> [TASK BRIEF] Where in the material does the word "agent" appear? Copy each line that has it.

> [EXERCISE DATA]
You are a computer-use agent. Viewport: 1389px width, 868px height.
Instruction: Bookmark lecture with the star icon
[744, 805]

--

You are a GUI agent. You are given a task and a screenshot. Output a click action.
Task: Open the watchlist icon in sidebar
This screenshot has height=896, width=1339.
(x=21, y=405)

...

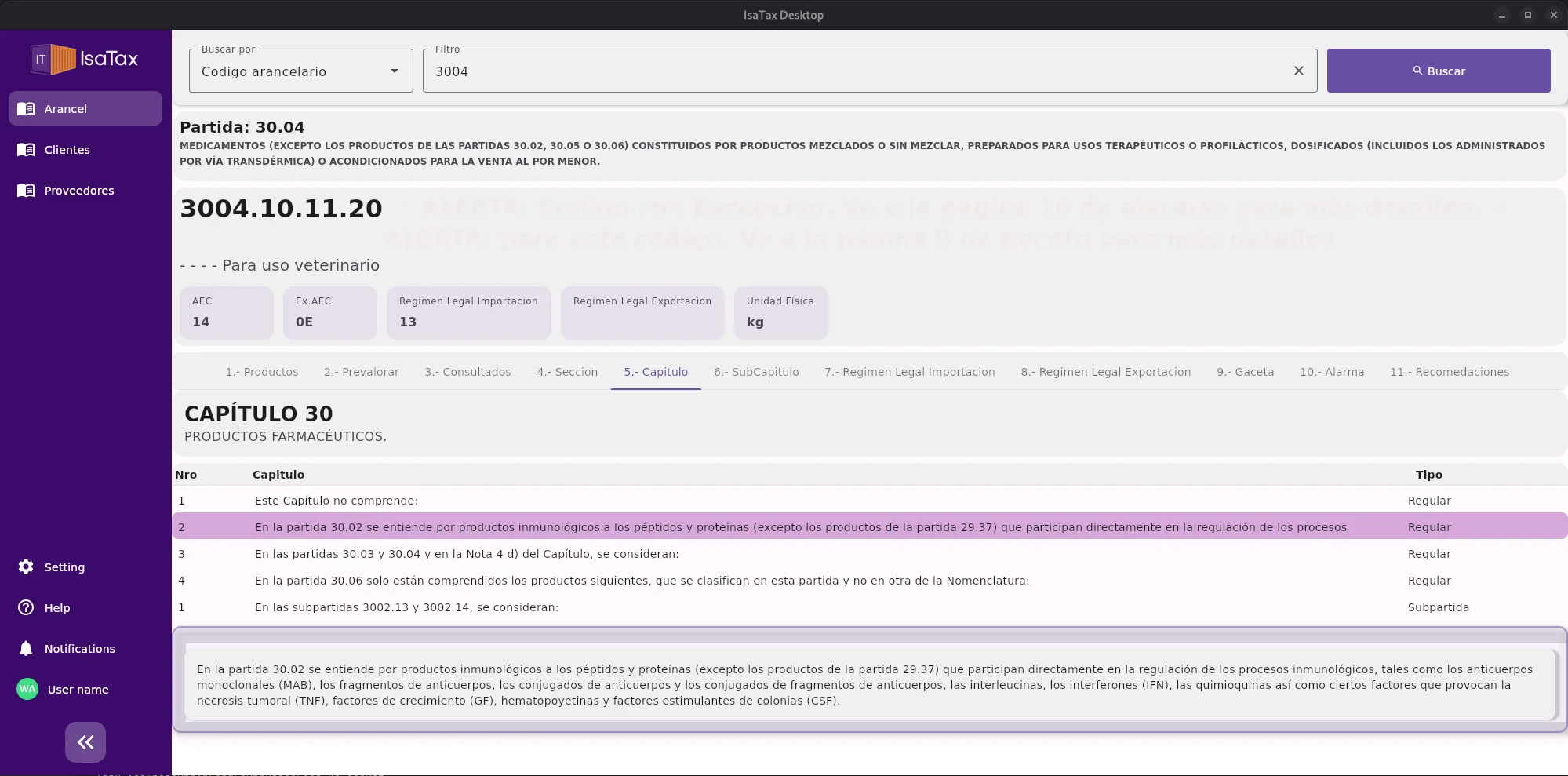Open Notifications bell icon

> [OUTPUT FOR THIS EXERCISE]
You are a computer-use agent. Viewport: 1389px width, 868px height.
You are a GUI agent. You are given a task and a screenshot. Output a click action.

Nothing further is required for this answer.